* BEGIN Dataset rows *

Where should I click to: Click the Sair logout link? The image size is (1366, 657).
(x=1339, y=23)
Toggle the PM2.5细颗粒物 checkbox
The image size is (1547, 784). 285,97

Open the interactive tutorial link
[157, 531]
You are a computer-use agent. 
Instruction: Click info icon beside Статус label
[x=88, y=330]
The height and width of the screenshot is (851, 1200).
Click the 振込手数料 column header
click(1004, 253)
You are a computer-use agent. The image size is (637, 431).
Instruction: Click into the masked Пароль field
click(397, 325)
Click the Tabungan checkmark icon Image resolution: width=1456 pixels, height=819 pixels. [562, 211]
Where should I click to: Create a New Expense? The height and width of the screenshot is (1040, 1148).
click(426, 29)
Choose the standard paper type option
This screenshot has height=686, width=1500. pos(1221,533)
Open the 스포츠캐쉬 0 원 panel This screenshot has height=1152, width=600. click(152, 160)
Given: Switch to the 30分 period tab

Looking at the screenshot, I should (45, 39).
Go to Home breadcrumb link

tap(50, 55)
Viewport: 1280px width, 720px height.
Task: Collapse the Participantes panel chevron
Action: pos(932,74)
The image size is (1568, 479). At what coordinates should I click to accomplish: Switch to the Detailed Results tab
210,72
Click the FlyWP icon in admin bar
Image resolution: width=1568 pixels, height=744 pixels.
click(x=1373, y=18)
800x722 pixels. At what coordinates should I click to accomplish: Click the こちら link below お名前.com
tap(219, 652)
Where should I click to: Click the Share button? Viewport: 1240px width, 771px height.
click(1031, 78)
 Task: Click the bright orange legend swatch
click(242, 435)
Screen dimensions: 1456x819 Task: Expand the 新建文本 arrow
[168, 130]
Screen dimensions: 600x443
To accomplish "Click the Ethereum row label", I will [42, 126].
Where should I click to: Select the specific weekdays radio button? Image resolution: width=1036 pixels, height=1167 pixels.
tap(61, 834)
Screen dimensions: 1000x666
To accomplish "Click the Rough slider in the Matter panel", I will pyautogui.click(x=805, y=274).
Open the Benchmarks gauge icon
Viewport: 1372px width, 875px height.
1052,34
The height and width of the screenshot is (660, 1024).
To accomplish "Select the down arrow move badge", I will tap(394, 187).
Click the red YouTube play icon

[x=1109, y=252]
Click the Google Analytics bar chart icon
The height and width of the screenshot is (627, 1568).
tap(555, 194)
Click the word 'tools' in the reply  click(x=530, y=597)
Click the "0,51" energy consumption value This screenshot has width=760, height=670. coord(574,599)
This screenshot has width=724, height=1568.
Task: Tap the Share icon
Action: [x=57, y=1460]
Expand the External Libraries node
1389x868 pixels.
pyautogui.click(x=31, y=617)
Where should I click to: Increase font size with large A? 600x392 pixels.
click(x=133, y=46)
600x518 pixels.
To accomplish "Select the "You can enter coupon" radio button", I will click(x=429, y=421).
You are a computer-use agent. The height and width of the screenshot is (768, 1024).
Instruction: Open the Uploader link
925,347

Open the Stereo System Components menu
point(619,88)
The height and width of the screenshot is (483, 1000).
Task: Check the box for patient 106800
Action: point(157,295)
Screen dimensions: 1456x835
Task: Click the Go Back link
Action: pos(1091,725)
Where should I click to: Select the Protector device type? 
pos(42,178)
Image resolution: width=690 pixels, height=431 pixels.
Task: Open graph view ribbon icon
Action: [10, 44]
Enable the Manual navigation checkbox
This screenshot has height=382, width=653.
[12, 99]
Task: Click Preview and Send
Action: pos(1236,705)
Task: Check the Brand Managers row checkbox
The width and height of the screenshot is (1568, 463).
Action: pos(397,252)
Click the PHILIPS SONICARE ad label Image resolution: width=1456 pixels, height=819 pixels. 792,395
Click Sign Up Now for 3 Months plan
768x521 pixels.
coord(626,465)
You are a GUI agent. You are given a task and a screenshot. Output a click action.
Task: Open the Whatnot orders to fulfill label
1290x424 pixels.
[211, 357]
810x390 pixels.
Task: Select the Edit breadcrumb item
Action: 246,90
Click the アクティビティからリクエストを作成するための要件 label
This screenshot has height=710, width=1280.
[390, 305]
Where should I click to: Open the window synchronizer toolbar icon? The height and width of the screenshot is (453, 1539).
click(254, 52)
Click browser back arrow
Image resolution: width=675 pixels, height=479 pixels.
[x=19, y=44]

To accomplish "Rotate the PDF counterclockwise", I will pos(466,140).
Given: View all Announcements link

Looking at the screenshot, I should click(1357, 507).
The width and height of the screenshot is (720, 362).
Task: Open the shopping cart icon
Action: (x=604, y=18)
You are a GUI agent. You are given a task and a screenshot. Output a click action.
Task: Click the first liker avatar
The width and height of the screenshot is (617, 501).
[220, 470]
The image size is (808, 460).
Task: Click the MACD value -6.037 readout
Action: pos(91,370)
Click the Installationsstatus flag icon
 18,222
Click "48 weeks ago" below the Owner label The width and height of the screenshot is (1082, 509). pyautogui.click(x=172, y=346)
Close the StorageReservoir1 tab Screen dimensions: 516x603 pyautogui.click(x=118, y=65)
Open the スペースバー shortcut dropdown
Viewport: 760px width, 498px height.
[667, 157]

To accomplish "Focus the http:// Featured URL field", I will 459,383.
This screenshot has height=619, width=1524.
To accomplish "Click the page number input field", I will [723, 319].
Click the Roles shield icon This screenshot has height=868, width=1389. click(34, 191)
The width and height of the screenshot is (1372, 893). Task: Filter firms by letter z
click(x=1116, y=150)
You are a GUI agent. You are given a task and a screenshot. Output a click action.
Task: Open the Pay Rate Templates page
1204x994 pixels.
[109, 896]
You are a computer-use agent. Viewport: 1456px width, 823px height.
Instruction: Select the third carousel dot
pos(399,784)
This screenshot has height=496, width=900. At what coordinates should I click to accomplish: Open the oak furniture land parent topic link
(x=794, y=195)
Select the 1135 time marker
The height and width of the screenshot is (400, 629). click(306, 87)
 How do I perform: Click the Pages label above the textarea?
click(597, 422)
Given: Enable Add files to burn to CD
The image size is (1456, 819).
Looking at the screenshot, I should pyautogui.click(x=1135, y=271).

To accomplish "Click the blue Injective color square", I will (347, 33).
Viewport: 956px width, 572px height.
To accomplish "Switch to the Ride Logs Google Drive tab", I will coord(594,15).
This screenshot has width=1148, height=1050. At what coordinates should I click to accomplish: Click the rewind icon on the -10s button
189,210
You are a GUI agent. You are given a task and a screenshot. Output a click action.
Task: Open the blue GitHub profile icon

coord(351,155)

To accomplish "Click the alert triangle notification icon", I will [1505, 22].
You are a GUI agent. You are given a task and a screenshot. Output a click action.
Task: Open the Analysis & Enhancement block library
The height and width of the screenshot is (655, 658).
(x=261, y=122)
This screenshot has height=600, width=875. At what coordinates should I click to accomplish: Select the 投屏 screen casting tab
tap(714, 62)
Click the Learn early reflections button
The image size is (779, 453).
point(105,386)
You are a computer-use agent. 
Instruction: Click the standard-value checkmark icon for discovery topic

* END Dataset rows *

## Exercise:
Can you give the listing above as a numbered list, leaving out the blank lines?

## Solution:
1. Where should I click to: Click the Sair logout link? The image size is (1366, 657).
2. (x=1339, y=23)
3. Toggle the PM2.5细颗粒物 checkbox
4. The image size is (1547, 784). 285,97
5. Open the interactive tutorial link
6. [157, 531]
7. You are a computer-use agent. 
8. Instruction: Click info icon beside Статус label
9. [x=88, y=330]
10. The height and width of the screenshot is (851, 1200).
11. Click the 振込手数料 column header
12. click(1004, 253)
13. You are a computer-use agent. The image size is (637, 431).
14. Instruction: Click into the masked Пароль field
15. click(397, 325)
16. Click the Tabungan checkmark icon Image resolution: width=1456 pixels, height=819 pixels. [562, 211]
17. Where should I click to: Create a New Expense? The height and width of the screenshot is (1040, 1148).
18. click(426, 29)
19. Choose the standard paper type option
20. This screenshot has height=686, width=1500. pos(1221,533)
21. Open the 스포츠캐쉬 0 원 panel This screenshot has height=1152, width=600. click(152, 160)
22. Given: Switch to the 30分 period tab
23. Looking at the screenshot, I should (45, 39).
24. Go to Home breadcrumb link
25. tap(50, 55)
26. Viewport: 1280px width, 720px height.
27. Task: Collapse the Participantes panel chevron
28. Action: pos(932,74)
29. The image size is (1568, 479). At what coordinates should I click to accomplish: Switch to the Detailed Results tab
30. 210,72
31. Click the FlyWP icon in admin bar
32. Image resolution: width=1568 pixels, height=744 pixels.
33. click(x=1373, y=18)
34. 800x722 pixels. At what coordinates should I click to accomplish: Click the こちら link below お名前.com
35. tap(219, 652)
36. Where should I click to: Click the Share button? Viewport: 1240px width, 771px height.
37. click(1031, 78)
38.  Task: Click the bright orange legend swatch
39. click(242, 435)
40. Screen dimensions: 1456x819 Task: Expand the 新建文本 arrow
41. [168, 130]
42. Screen dimensions: 600x443
43. To accomplish "Click the Ethereum row label", I will [42, 126].
44. Where should I click to: Select the specific weekdays radio button? Image resolution: width=1036 pixels, height=1167 pixels.
45. tap(61, 834)
46. Screen dimensions: 1000x666
47. To accomplish "Click the Rough slider in the Matter panel", I will pyautogui.click(x=805, y=274).
48. Open the Benchmarks gauge icon
49. Viewport: 1372px width, 875px height.
50. 1052,34
51. The height and width of the screenshot is (660, 1024).
52. To accomplish "Select the down arrow move badge", I will tap(394, 187).
53. Click the red YouTube play icon
54. [x=1109, y=252]
55. Click the Google Analytics bar chart icon
56. The height and width of the screenshot is (627, 1568).
57. tap(555, 194)
58. Click the word 'tools' in the reply  click(x=530, y=597)
59. Click the "0,51" energy consumption value This screenshot has width=760, height=670. coord(574,599)
60. This screenshot has width=724, height=1568.
61. Task: Tap the Share icon
62. Action: [x=57, y=1460]
63. Expand the External Libraries node
64. 1389x868 pixels.
65. pyautogui.click(x=31, y=617)
66. Where should I click to: Increase font size with large A? 600x392 pixels.
67. click(x=133, y=46)
68. 600x518 pixels.
69. To accomplish "Select the "You can enter coupon" radio button", I will click(x=429, y=421).
70. You are a computer-use agent. The height and width of the screenshot is (768, 1024).
71. Instruction: Open the Uploader link
72. 925,347
73. Open the Stereo System Components menu
74. point(619,88)
75. The height and width of the screenshot is (483, 1000).
76. Task: Check the box for patient 106800
77. Action: point(157,295)
78. Screen dimensions: 1456x835
79. Task: Click the Go Back link
80. Action: pos(1091,725)
81. Where should I click to: Select the Protector device type? 
82. pos(42,178)
83. Image resolution: width=690 pixels, height=431 pixels.
84. Task: Open graph view ribbon icon
85. Action: [10, 44]
86. Enable the Manual navigation checkbox
87. This screenshot has height=382, width=653.
88. [12, 99]
89. Task: Click Preview and Send
90. Action: pos(1236,705)
91. Task: Check the Brand Managers row checkbox
92. The width and height of the screenshot is (1568, 463).
93. Action: pos(397,252)
94. Click the PHILIPS SONICARE ad label Image resolution: width=1456 pixels, height=819 pixels. 792,395
95. Click Sign Up Now for 3 Months plan
96. 768x521 pixels.
97. coord(626,465)
98. You are a GUI agent. You are given a task and a screenshot. Output a click action.
99. Task: Open the Whatnot orders to fulfill label
100. 1290x424 pixels.
101. [211, 357]
102. 810x390 pixels.
103. Task: Select the Edit breadcrumb item
104. Action: 246,90
105. Click the アクティビティからリクエストを作成するための要件 label
106. This screenshot has height=710, width=1280.
107. [390, 305]
108. Where should I click to: Open the window synchronizer toolbar icon? The height and width of the screenshot is (453, 1539).
109. click(254, 52)
110. Click browser back arrow
111. Image resolution: width=675 pixels, height=479 pixels.
112. [x=19, y=44]
113. To accomplish "Rotate the PDF counterclockwise", I will pos(466,140).
114. Given: View all Announcements link
115. Looking at the screenshot, I should click(1357, 507).
116. The width and height of the screenshot is (720, 362).
117. Task: Open the shopping cart icon
118. Action: (x=604, y=18)
119. You are a GUI agent. You are given a task and a screenshot. Output a click action.
120. Task: Click the first liker avatar
121. The width and height of the screenshot is (617, 501).
122. [220, 470]
123. The image size is (808, 460).
124. Task: Click the MACD value -6.037 readout
125. Action: pos(91,370)
126. Click the Installationsstatus flag icon
127.  18,222
128. Click "48 weeks ago" below the Owner label The width and height of the screenshot is (1082, 509). pyautogui.click(x=172, y=346)
129. Close the StorageReservoir1 tab Screen dimensions: 516x603 pyautogui.click(x=118, y=65)
130. Open the スペースバー shortcut dropdown
131. Viewport: 760px width, 498px height.
132. [667, 157]
133. To accomplish "Focus the http:// Featured URL field", I will 459,383.
134. This screenshot has height=619, width=1524.
135. To accomplish "Click the page number input field", I will [723, 319].
136. Click the Roles shield icon This screenshot has height=868, width=1389. click(34, 191)
137. The width and height of the screenshot is (1372, 893). Task: Filter firms by letter z
138. click(x=1116, y=150)
139. You are a GUI agent. You are given a task and a screenshot. Output a click action.
140. Task: Open the Pay Rate Templates page
141. 1204x994 pixels.
142. [109, 896]
143. You are a computer-use agent. Viewport: 1456px width, 823px height.
144. Instruction: Select the third carousel dot
145. pos(399,784)
146. This screenshot has height=496, width=900. At what coordinates should I click to accomplish: Open the oak furniture land parent topic link
147. (x=794, y=195)
148. Select the 1135 time marker
149. The height and width of the screenshot is (400, 629). click(306, 87)
150.  How do I perform: Click the Pages label above the textarea?
151. click(597, 422)
152. Given: Enable Add files to burn to CD
153. The image size is (1456, 819).
154. Looking at the screenshot, I should pyautogui.click(x=1135, y=271).
155. To accomplish "Click the blue Injective color square", I will (347, 33).
156. Viewport: 956px width, 572px height.
157. To accomplish "Switch to the Ride Logs Google Drive tab", I will coord(594,15).
158. This screenshot has width=1148, height=1050. At what coordinates should I click to accomplish: Click the rewind icon on the -10s button
159. 189,210
160. You are a GUI agent. You are given a task and a screenshot. Output a click action.
161. Task: Open the blue GitHub profile icon
162. coord(351,155)
163. To accomplish "Click the alert triangle notification icon", I will [1505, 22].
164. You are a GUI agent. You are given a task and a screenshot. Output a click action.
165. Task: Open the Analysis & Enhancement block library
166. The height and width of the screenshot is (655, 658).
167. (x=261, y=122)
168. This screenshot has height=600, width=875. At what coordinates should I click to accomplish: Select the 投屏 screen casting tab
169. tap(714, 62)
170. Click the Learn early reflections button
171. The image size is (779, 453).
172. point(105,386)
173. You are a computer-use agent. 
174. Instruction: Click the standard-value checkmark icon for discovery topic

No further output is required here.